South African utility Eskom has released a request for information (RFI) for the country's nuclear new build program. It stressed the exercise will not create any financial commitments or obligations to Eskom or the government.
Eskom released the RFI yesterday following a new decision by the Minister of Energy, Tina Joemat-Petterson, on 14 December that Eskom has been designated to procure the 9600 MWe of new nuclear generating capacity and South Africa's Nuclear Energy Corporation (Necsa) designated to procure a new research reactor and fuel manufacturing plant.
Eskom said the country's nuclear new build program "aims to procure generation capacity to ensure energy security and to facilitate the achievement of the greenhouse gas emission targets for South Africa and long-term alternatives for Eskom's current baseload fleet".
South Africa's Integrated Resource Plan (IRP) for 2010-2030 calls for construction of 9600 MWe of new nuclear capacity - supplying 23% of the country's electricity - with the first reactor to come online by 2023.
Court rules in Eskom's favour
Eskom today welcomed a decision by South Africa's Constitutional Court to dismiss an application by Westinghouse to review Eskom's 2014 award of a contract for six replacement steam generators for the Koeberg nuclear plant to Areva. Last December, the country's Supreme Court of Appeal upheld an appeal from Westinghouse against the contract, saying Eskom had taken into account considerations that lay outside the criteria for the tender.
Justice Raymond Zondo noted the minority judgment of Deputy Chief Justice Dikgang Moseneke with acting Justice Bosielo which stated "Westinghouse's claim that certain vital strategic tender requirements were irregularly considered mid-stream is not supported by a careful evaluation of the tender process."
"In my respectful view, the Supreme Court of Appeal erred by finding that the strategic consideration fell outside the bid evaluation criteria," the minority judgment said.
Eskom said, "Today's judgment confirms that Eskom follows a robust governance process in the awarding of the contracts."
"The intention to create a South African full-scope civil nuclear power program, as defined in the Nuclear Energy Policy (NEP) and to meet the needs defined in the IRP 2010 (as updated), requires South Africa to have a long-term partner to support the establishment of a full-scope nuclear fuel cycle, as well as the construction of a Commercial Production Reactor (CPR) [for isotope production] to replace the current Safari-1, the existing CPR," the utility said.
The company noted the RFI is a "stand-alone information-gathering exercise and market-testing exercise only" that covers both Eskom's and Necsa's requirement.

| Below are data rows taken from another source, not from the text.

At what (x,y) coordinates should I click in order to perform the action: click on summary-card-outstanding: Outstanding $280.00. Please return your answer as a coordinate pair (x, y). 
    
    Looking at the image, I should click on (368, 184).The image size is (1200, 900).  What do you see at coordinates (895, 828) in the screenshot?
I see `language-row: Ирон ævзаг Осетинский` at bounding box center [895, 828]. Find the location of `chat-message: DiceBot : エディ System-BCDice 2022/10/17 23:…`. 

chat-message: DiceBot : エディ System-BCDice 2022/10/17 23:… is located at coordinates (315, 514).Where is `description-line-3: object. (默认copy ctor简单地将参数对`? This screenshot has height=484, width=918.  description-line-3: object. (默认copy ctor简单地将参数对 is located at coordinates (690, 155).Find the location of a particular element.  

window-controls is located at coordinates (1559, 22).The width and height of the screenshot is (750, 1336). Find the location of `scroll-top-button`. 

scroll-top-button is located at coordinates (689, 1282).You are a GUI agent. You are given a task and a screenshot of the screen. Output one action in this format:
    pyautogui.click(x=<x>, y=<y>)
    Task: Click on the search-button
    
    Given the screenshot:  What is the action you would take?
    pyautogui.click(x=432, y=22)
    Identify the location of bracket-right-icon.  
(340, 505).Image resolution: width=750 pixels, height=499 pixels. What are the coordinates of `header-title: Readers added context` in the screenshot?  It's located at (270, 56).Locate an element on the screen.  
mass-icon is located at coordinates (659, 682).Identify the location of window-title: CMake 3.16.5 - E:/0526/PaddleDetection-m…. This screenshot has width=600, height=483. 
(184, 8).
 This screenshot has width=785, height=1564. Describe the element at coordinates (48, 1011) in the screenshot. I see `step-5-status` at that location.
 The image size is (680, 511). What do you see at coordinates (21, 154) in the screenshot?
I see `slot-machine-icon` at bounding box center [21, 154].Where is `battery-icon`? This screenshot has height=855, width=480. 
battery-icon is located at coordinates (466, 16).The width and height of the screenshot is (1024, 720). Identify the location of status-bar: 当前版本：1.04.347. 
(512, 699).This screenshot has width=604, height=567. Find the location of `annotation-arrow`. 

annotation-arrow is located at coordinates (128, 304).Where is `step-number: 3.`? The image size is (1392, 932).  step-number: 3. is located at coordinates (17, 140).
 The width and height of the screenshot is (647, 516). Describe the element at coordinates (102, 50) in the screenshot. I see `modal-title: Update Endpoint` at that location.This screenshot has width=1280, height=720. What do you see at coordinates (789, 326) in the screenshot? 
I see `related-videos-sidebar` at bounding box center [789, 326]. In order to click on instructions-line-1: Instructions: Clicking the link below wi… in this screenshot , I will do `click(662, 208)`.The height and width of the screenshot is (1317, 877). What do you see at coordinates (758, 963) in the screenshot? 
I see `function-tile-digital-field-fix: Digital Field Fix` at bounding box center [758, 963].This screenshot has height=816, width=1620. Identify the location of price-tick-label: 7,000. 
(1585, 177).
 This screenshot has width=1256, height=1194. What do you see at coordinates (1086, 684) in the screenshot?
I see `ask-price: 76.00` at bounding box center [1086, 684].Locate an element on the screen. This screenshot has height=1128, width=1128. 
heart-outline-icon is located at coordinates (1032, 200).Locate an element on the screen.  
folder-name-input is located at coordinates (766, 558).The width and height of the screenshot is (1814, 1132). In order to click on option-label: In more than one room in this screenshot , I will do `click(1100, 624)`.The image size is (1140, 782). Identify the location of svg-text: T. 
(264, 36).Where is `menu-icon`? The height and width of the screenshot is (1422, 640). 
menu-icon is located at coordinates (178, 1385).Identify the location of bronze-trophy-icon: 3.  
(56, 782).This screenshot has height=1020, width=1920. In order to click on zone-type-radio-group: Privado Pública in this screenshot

It stressed it is not a competitive tender. "The information provided will not be used as a basis for awarding a contract or order, or in any manner preclude a supplier's participation in future competitive tender/enquiry," Eskom said.
The RFI seeks to gather information including experience related to recent nuclear project capacities and costs, proposed financing solutions and localization opportunities, Eskom said. The information gathered, it said, would also be used to supplement Eskom's response to the current draft IRP for 2016. "The information will be used by Eskom and Necsa to finalize its submission to the Departments including Public Enterprises, Energy and National Treasury and Cabinet to satisfy all relevant and applicable legislative and governance requirements for the potential nuclear new build program."
Eskom noted, "New potential nuclear capacity will be procured through fair, equitable, transparent, competitive and cost-effective tendering procedures."
The closing date for responses to the RFI is 28 April.
The Nuclear Industry Association of South Africa (NIASA) welcomed the release of Eskom's RFI.
NIASA managing director Knox Msebenzi said, "An RFI is a very sensible starting point as it is generally used to help identify solutions to a business-related issue that may not be immediately evident or clearly defined. The RFI is used to gather vital information to guide a transparent and fair procurement process, not to make a selection or award a contract to a particular vendor."
Earlier this year Eskom, operator of the country's existing nuclear capacity at Koeberg, submitted site applications for nuclear installations at Thyspunt, in the Eastern Cape, and Duynefontein, in the Western Cape, to the country's National Nuclear Regulator. The applications are now undergoing public comment as part of the regulator's public participation process.